"""Materialize :class:`QueryResult` rows into in-memory :class:`ursa.Data`
objects (ENG-890).
Second verb in the M2 three-verb read API (``query`` → ``get`` →
``download``): ``query()`` selects, ``get()`` reads bytes into memory,
and ``download()`` (ENG-1091) writes them to disk. All filtering lives
in ``query()`` — ``get()`` accepts a :class:`QueryResult` (or iterable
of them) plus a single ``concat`` flag and nothing else.

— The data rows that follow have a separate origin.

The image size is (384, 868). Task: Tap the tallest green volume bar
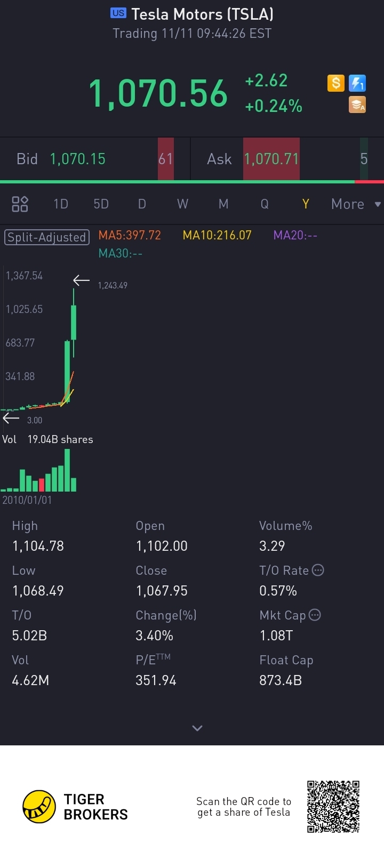coord(67,470)
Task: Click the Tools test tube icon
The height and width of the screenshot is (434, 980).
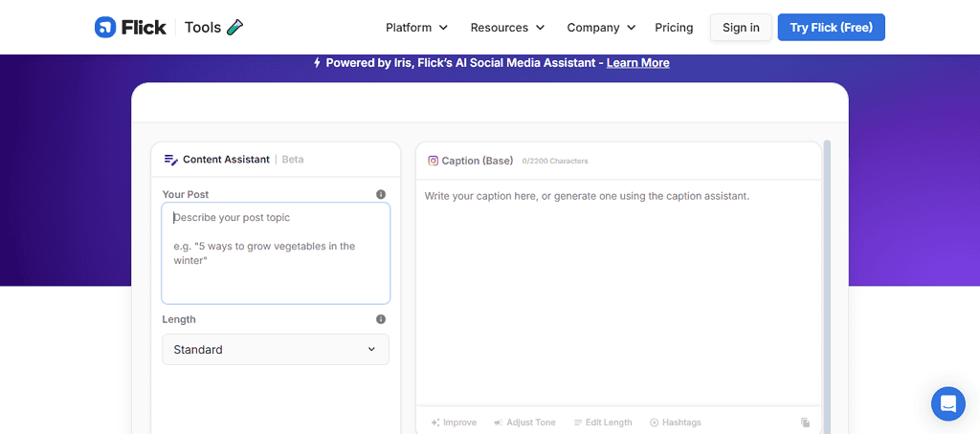Action: (235, 28)
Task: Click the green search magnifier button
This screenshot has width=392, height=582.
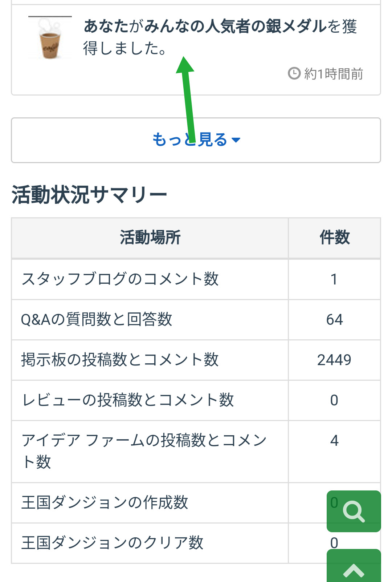Action: [x=354, y=511]

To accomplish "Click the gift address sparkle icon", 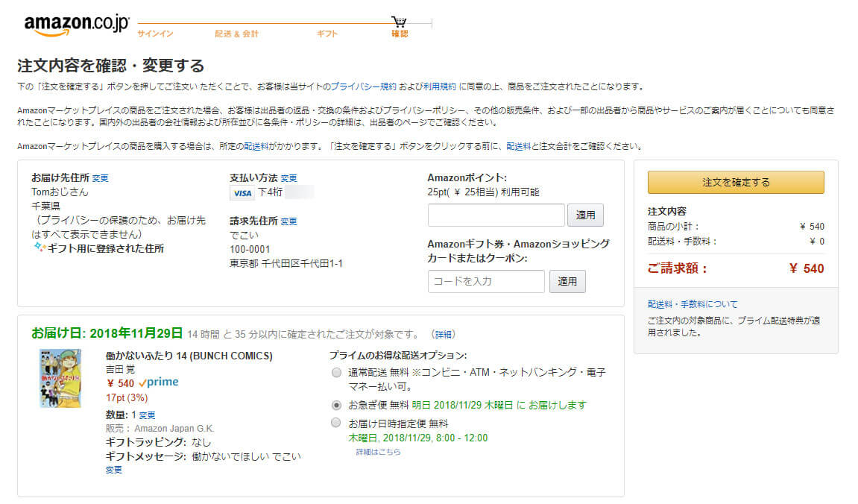I will 39,248.
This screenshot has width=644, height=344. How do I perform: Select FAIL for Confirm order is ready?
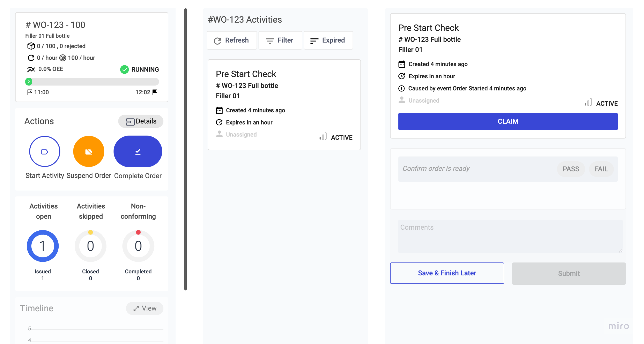601,169
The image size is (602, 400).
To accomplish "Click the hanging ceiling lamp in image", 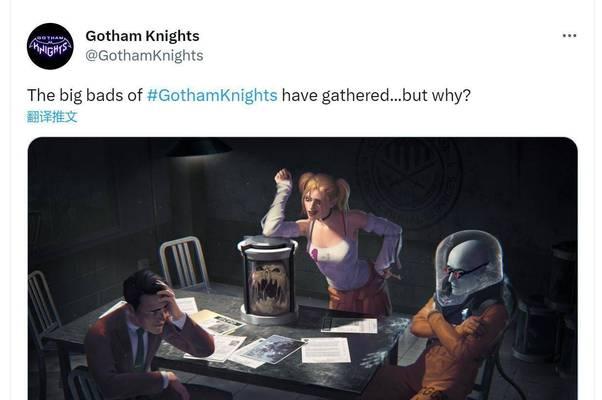I will 198,147.
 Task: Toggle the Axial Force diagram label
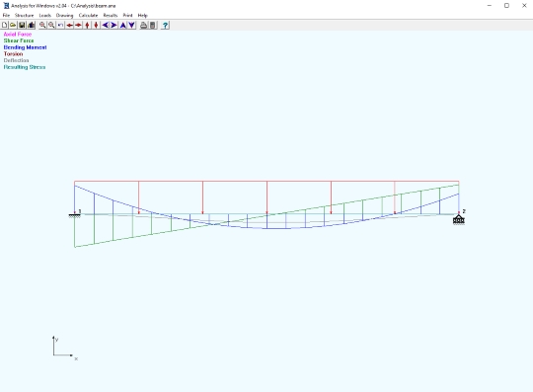coord(18,34)
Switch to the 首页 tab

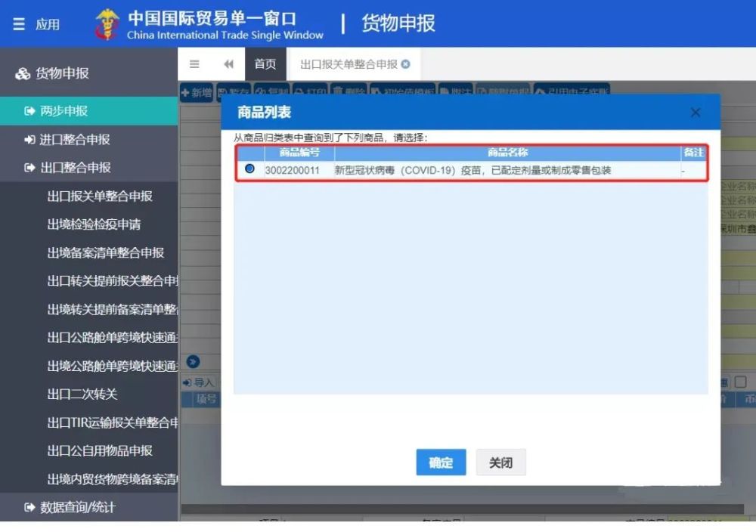coord(265,64)
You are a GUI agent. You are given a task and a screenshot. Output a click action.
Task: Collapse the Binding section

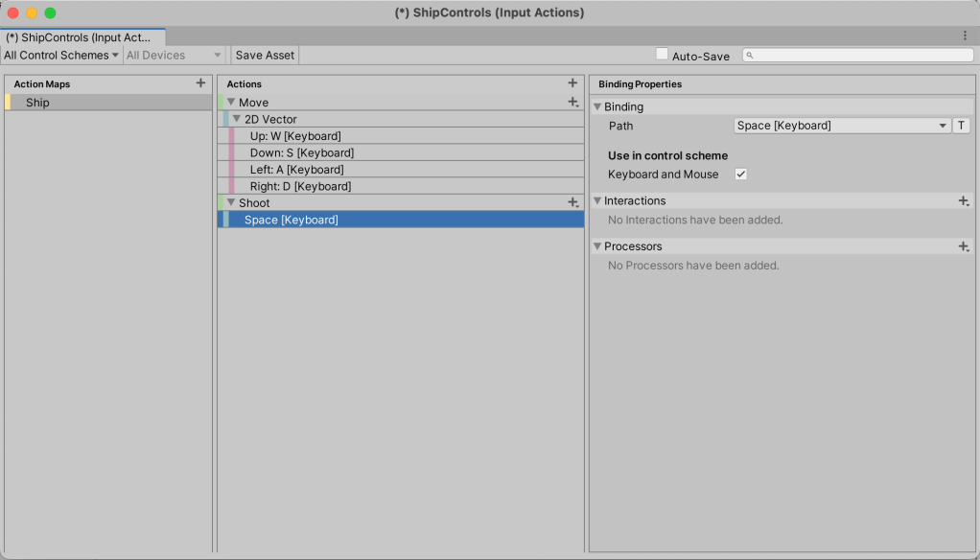[x=597, y=106]
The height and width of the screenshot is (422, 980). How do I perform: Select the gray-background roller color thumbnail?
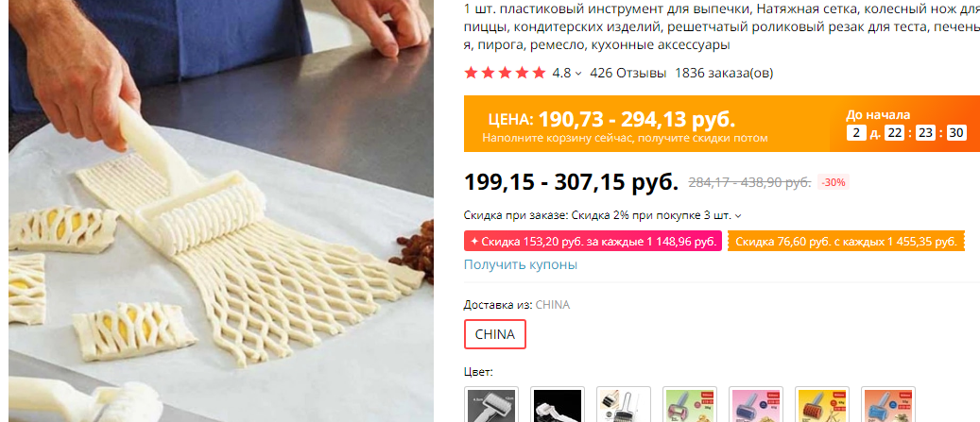coord(490,404)
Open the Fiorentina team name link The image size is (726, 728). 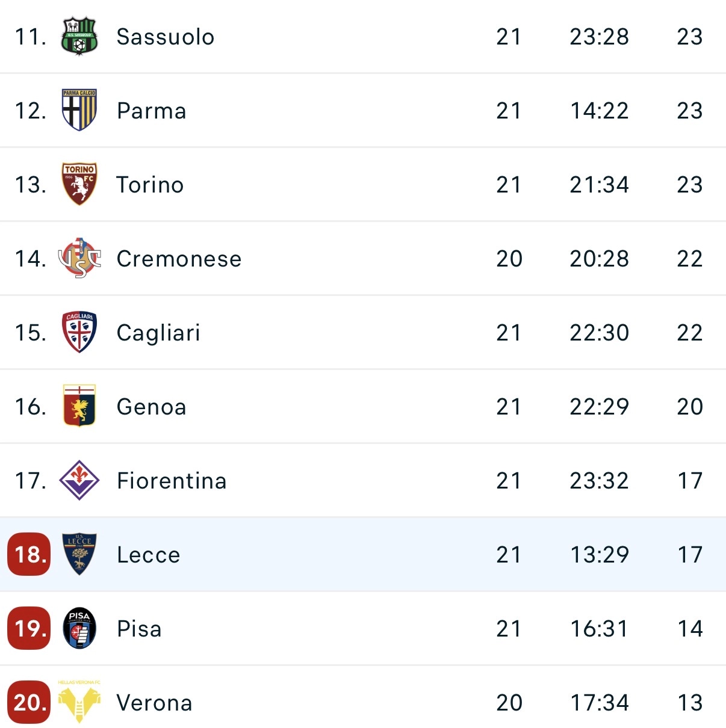click(171, 480)
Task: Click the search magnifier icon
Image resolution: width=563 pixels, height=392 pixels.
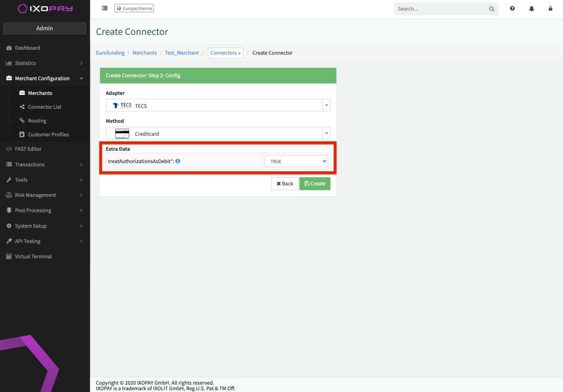Action: [x=491, y=9]
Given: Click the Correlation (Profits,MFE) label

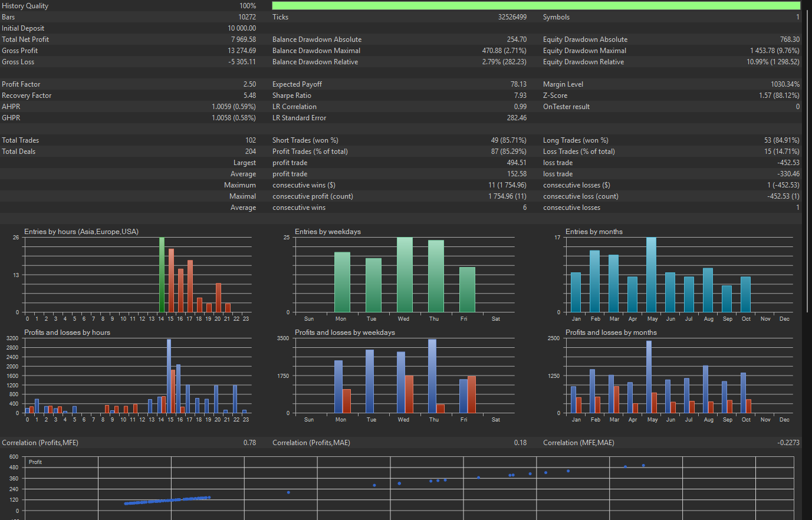Looking at the screenshot, I should coord(40,443).
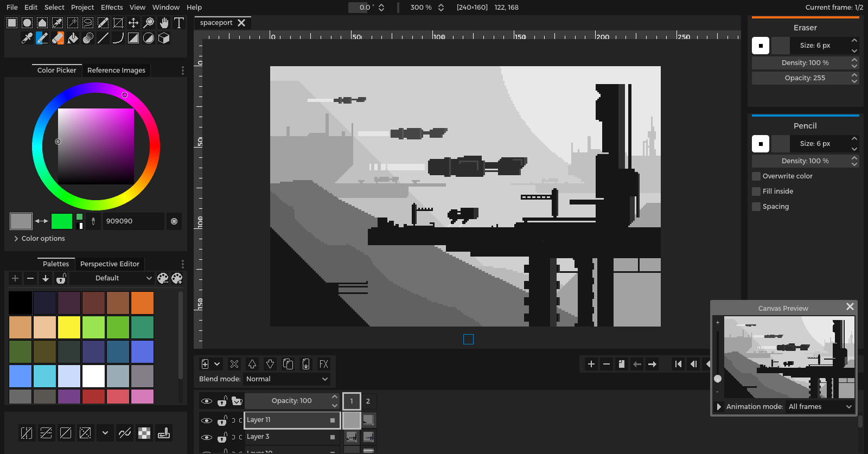Pick the yellow swatch in the palette

click(69, 328)
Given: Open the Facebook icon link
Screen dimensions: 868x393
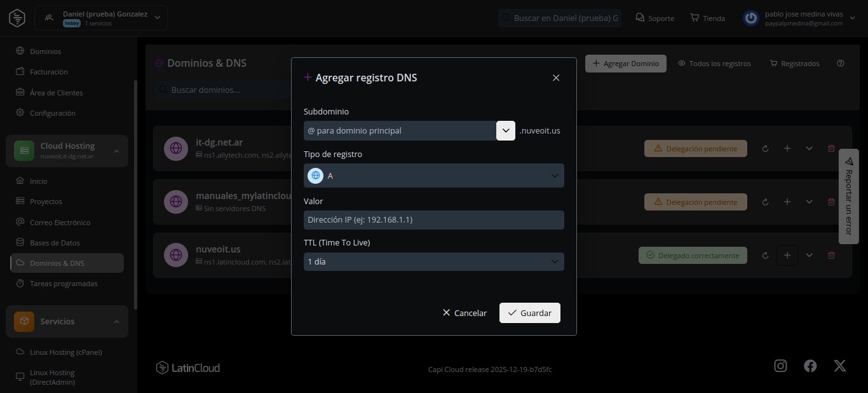Looking at the screenshot, I should tap(810, 366).
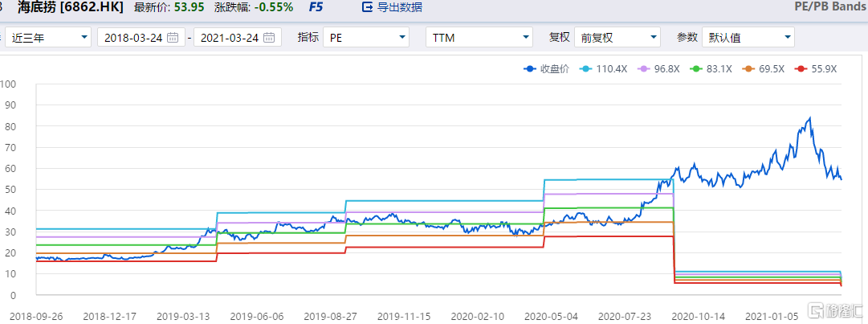Image resolution: width=868 pixels, height=324 pixels.
Task: Click the closing price peak above 80
Action: pyautogui.click(x=809, y=118)
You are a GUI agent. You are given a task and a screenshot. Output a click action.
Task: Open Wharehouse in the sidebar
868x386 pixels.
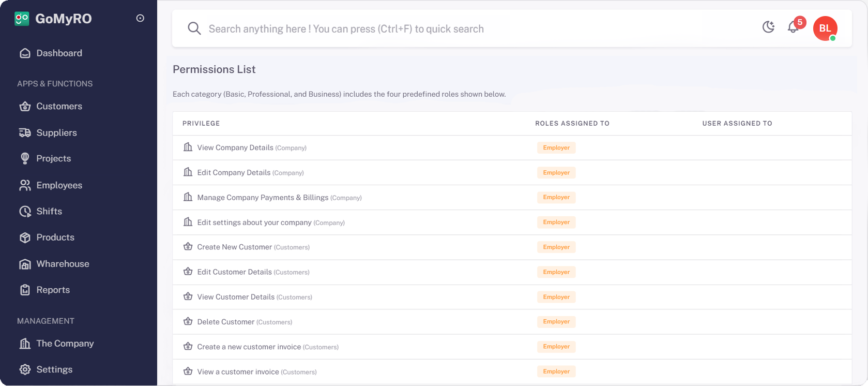pos(63,264)
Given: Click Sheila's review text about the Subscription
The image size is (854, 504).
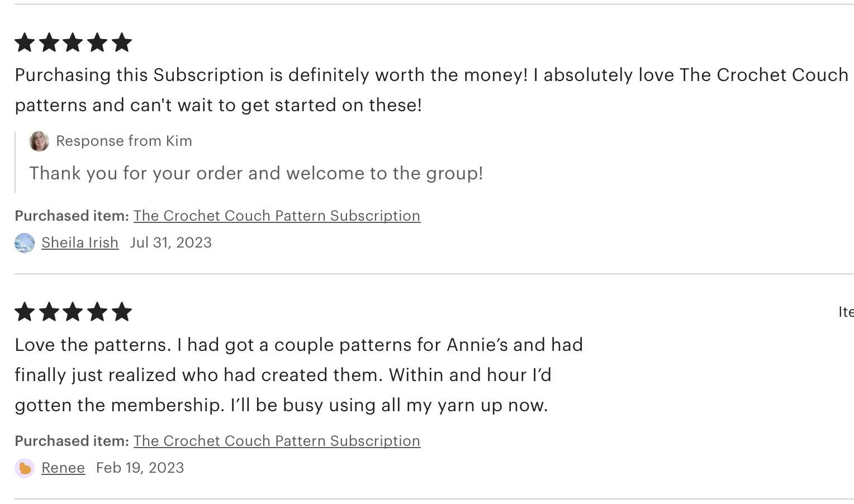Looking at the screenshot, I should 431,90.
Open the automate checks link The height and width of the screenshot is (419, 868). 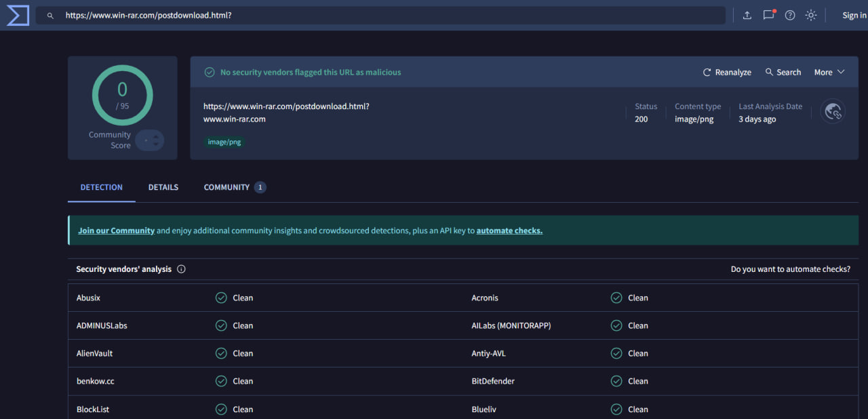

Phase 1a (M2) — raw path only
-----------------------------
For each modality with ``ingestion_status="raw"``, list the segment
files under ``ModalityRow.raw_storage_uri`` (a prefix), fetch each
segment's bytes, and surface them on the returned ``Data`` as a
:class:`ursa.RawBytes` carrier under ``data.modalities[name]``. No
parsing, no time domain. ``data.metadata`` is the synthesized
:class:`RecordingRow` (ENG-1090 contract).
All raw formats — including ``RAW_VIDEO`` / ``RAW_AUDIO`` — materialize
in full. Multi-hour video recordings can easily exceed several GB;
memory-constrained callers should use :func:`ursa.download` instead.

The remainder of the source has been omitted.